What is asked: Output every line of the listing below as a JSON list of strings, with one string per line and no blank lines.

Raw listing:
▼
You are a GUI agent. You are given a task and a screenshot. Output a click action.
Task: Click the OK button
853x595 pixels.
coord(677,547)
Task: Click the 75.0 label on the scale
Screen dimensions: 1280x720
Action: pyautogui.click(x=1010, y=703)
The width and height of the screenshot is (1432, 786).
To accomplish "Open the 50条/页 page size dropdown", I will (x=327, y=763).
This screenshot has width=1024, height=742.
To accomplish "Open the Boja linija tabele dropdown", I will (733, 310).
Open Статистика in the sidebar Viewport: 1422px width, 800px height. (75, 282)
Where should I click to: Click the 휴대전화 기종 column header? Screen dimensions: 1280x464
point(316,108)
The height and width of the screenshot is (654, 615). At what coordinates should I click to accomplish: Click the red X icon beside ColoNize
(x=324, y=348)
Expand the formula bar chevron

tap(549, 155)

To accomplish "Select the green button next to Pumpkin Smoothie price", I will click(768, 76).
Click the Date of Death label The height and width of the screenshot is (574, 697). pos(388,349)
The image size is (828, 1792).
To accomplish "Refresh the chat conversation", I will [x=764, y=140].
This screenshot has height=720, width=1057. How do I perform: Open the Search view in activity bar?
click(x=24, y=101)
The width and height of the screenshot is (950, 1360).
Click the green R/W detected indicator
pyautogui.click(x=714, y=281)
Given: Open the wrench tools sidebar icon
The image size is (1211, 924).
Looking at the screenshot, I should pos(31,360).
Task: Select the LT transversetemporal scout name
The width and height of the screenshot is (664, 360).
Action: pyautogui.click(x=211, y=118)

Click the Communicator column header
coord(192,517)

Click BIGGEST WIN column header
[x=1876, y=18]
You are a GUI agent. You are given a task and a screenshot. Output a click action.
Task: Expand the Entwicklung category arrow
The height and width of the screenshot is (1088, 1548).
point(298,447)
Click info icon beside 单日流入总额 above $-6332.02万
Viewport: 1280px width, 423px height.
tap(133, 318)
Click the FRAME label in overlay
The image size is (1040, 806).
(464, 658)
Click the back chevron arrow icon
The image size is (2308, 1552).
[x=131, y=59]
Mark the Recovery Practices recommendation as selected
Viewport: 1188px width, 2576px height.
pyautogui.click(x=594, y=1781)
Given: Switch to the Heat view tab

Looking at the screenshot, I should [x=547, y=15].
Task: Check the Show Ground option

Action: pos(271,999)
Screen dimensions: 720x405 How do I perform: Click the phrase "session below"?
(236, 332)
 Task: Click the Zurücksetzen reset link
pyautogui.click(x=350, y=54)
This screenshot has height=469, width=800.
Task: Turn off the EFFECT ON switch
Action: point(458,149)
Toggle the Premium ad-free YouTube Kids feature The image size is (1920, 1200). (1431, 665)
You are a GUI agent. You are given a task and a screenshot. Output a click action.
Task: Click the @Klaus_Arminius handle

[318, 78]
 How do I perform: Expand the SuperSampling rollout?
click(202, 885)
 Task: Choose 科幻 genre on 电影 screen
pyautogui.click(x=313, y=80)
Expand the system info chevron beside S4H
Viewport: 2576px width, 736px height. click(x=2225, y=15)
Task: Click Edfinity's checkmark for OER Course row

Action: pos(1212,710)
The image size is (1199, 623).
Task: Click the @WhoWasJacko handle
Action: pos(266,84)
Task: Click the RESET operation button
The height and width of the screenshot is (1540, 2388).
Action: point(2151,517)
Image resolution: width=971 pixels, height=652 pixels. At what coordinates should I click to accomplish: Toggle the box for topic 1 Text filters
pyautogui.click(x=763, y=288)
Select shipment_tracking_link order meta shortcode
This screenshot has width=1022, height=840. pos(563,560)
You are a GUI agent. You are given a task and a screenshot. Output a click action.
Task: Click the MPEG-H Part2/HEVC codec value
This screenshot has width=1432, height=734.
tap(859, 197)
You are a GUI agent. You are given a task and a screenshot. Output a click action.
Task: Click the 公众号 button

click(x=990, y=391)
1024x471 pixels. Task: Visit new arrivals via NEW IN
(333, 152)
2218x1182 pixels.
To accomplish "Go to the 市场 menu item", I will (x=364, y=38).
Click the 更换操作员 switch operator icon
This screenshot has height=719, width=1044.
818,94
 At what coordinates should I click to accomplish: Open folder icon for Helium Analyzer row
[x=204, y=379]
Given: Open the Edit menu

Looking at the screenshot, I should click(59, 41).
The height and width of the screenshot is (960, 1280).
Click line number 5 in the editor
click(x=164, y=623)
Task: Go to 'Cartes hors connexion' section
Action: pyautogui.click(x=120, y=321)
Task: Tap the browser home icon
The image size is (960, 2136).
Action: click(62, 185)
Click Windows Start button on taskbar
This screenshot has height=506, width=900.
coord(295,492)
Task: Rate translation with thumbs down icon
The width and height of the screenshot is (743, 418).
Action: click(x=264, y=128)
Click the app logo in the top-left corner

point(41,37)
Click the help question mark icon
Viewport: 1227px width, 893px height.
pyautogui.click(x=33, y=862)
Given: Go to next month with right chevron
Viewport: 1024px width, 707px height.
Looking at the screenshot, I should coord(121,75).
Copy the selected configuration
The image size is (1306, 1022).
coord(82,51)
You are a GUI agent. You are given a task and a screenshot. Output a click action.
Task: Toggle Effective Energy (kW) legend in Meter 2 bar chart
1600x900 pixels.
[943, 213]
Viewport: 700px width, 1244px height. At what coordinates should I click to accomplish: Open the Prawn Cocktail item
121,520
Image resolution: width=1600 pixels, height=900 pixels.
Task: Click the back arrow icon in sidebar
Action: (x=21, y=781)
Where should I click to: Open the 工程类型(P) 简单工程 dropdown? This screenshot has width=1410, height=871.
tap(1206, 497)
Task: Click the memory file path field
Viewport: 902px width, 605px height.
▲
The answer:
[
  "You are a GUI agent. You are given a task and a screenshot. Output a click action.",
  "Task: Click the OK button",
  "853x595 pixels.",
  "coord(677,547)",
  "Task: Click the 75.0 label on the scale",
  "Screen dimensions: 1280x720",
  "Action: pyautogui.click(x=1010, y=703)",
  "The width and height of the screenshot is (1432, 786).",
  "To accomplish \"Open the 50条/页 page size dropdown\", I will (x=327, y=763).",
  "This screenshot has width=1024, height=742.",
  "To accomplish \"Open the Boja linija tabele dropdown\", I will (733, 310).",
  "Open Статистика in the sidebar Viewport: 1422px width, 800px height. (75, 282)",
  "Where should I click to: Click the 휴대전화 기종 column header? Screen dimensions: 1280x464",
  "point(316,108)",
  "The height and width of the screenshot is (654, 615). At what coordinates should I click to accomplish: Click the red X icon beside ColoNize",
  "(x=324, y=348)",
  "Expand the formula bar chevron",
  "tap(549, 155)",
  "To accomplish \"Select the green button next to Pumpkin Smoothie price\", I will click(768, 76).",
  "Click the Date of Death label The height and width of the screenshot is (574, 697). pos(388,349)",
  "The image size is (828, 1792).",
  "To accomplish \"Refresh the chat conversation\", I will [x=764, y=140].",
  "This screenshot has height=720, width=1057. How do I perform: Open the Search view in activity bar?",
  "click(x=24, y=101)",
  "The width and height of the screenshot is (950, 1360).",
  "Click the green R/W detected indicator",
  "pyautogui.click(x=714, y=281)",
  "Given: Open the wrench tools sidebar icon",
  "The image size is (1211, 924).",
  "Looking at the screenshot, I should pos(31,360).",
  "Task: Select the LT transversetemporal scout name",
  "The width and height of the screenshot is (664, 360).",
  "Action: pyautogui.click(x=211, y=118)",
  "Click the Communicator column header",
  "coord(192,517)",
  "Click BIGGEST WIN column header",
  "[x=1876, y=18]",
  "You are a GUI agent. You are given a task and a screenshot. Output a click action.",
  "Task: Expand the Entwicklung category arrow",
  "The height and width of the screenshot is (1088, 1548).",
  "point(298,447)",
  "Click info icon beside 单日流入总额 above $-6332.02万",
  "Viewport: 1280px width, 423px height.",
  "tap(133, 318)",
  "Click the FRAME label in overlay",
  "The image size is (1040, 806).",
  "(464, 658)",
  "Click the back chevron arrow icon",
  "The image size is (2308, 1552).",
  "[x=131, y=59]",
  "Mark the Recovery Practices recommendation as selected",
  "Viewport: 1188px width, 2576px height.",
  "pyautogui.click(x=594, y=1781)",
  "Given: Switch to the Heat view tab",
  "Looking at the screenshot, I should [x=547, y=15].",
  "Task: Check the Show Ground option",
  "Action: pos(271,999)",
  "Screen dimensions: 720x405 How do I perform: Click the phrase \"session below\"?",
  "(236, 332)",
  " Task: Click the Zurücksetzen reset link",
  "pyautogui.click(x=350, y=54)",
  "This screenshot has height=469, width=800.",
  "Task: Turn off the EFFECT ON switch",
  "Action: point(458,149)",
  "Toggle the Premium ad-free YouTube Kids feature The image size is (1920, 1200). (1431, 665)",
  "You are a GUI agent. You are given a task and a screenshot. Output a click action.",
  "Task: Click the @Klaus_Arminius handle",
  "[318, 78]",
  " How do I perform: Expand the SuperSampling rollout?",
  "click(202, 885)",
  " Task: Choose 科幻 genre on 电影 screen",
  "pyautogui.click(x=313, y=80)",
  "Expand the system info chevron beside S4H",
  "Viewport: 2576px width, 736px height. click(x=2225, y=15)",
  "Task: Click Edfinity's checkmark for OER Course row",
  "Action: pos(1212,710)",
  "The image size is (1199, 623).",
  "Task: Click the @WhoWasJacko handle",
  "Action: pos(266,84)",
  "Task: Click the RESET operation button",
  "The height and width of the screenshot is (1540, 2388).",
  "Action: point(2151,517)",
  "Image resolution: width=971 pixels, height=652 pixels. At what coordinates should I click to accomplish: Toggle the box for topic 1 Text filters",
  "pyautogui.click(x=763, y=288)",
  "Select shipment_tracking_link order meta shortcode",
  "This screenshot has width=1022, height=840. pos(563,560)",
  "You are a GUI agent. You are given a task and a screenshot. Output a click action.",
  "Task: Click the MPEG-H Part2/HEVC codec value",
  "This screenshot has width=1432, height=734.",
  "tap(859, 197)",
  "You are a GUI agent. You are given a task and a screenshot. Output a click action.",
  "Task: Click the 公众号 button",
  "click(x=990, y=391)",
  "1024x471 pixels. Task: Visit new arrivals via NEW IN",
  "(333, 152)",
  "2218x1182 pixels.",
  "To accomplish \"Go to the 市场 menu item\", I will (x=364, y=38).",
  "Click the 更换操作员 switch operator icon",
  "This screenshot has height=719, width=1044.",
  "818,94",
  " At what coordinates should I click to accomplish: Open folder icon for Helium Analyzer row",
  "[x=204, y=379]",
  "Given: Open the Edit menu",
  "Looking at the screenshot, I should click(59, 41).",
  "The height and width of the screenshot is (960, 1280).",
  "Click line number 5 in the editor",
  "click(x=164, y=623)",
  "Task: Go to 'Cartes hors connexion' section",
  "Action: pyautogui.click(x=120, y=321)",
  "Task: Tap the browser home icon",
  "The image size is (960, 2136).",
  "Action: click(62, 185)",
  "Click Windows Start button on taskbar",
  "This screenshot has height=506, width=900.",
  "coord(295,492)",
  "Task: Rate translation with thumbs down icon",
  "The width and height of the screenshot is (743, 418).",
  "Action: click(x=264, y=128)",
  "Click the app logo in the top-left corner",
  "point(41,37)",
  "Click the help question mark icon",
  "Viewport: 1227px width, 893px height.",
  "pyautogui.click(x=33, y=862)",
  "Given: Go to next month with right chevron",
  "Viewport: 1024px width, 707px height.",
  "Looking at the screenshot, I should coord(121,75).",
  "Copy the selected configuration",
  "The image size is (1306, 1022).",
  "coord(82,51)",
  "You are a GUI agent. You are given a task and a screenshot. Output a click action.",
  "Task: Toggle Effective Energy (kW) legend in Meter 2 bar chart",
  "1600x900 pixels.",
  "[943, 213]",
  "Viewport: 700px width, 1244px height. At what coordinates should I click to accomplish: Open the Prawn Cocktail item",
  "121,520",
  "Image resolution: width=1600 pixels, height=900 pixels.",
  "Task: Click the back arrow icon in sidebar",
  "Action: (x=21, y=781)",
  "Where should I click to: Open the 工程类型(P) 简单工程 dropdown? This screenshot has width=1410, height=871.",
  "tap(1206, 497)",
  "Task: Click the memory file path field",
  "Viewport: 902px width, 605px height."
]